**REQUIREMENT**
How many lines in the material below contain the string "Given"? Answer with the number alone.

**INPUT**
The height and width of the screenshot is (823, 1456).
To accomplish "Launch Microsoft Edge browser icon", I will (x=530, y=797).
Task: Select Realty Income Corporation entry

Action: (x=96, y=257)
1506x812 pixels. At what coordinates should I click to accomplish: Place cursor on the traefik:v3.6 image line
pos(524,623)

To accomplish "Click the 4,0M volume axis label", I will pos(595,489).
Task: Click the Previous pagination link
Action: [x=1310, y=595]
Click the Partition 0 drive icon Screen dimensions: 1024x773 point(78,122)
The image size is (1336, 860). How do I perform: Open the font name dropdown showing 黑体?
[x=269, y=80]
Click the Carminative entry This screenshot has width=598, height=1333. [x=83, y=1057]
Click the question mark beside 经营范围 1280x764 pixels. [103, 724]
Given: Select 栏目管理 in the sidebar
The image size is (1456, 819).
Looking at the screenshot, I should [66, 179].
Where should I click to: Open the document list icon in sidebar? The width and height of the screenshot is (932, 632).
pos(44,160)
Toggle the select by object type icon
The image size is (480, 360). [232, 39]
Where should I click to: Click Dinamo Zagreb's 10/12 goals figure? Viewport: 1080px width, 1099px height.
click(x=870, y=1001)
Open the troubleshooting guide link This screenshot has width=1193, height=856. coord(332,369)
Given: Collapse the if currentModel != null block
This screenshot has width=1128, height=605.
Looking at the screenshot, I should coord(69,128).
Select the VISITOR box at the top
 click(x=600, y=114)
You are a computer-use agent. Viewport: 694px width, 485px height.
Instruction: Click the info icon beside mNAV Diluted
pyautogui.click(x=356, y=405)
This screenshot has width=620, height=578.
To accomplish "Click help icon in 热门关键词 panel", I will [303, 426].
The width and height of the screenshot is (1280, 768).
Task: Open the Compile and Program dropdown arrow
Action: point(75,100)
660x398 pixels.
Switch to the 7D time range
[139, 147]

**OUTPUT**
2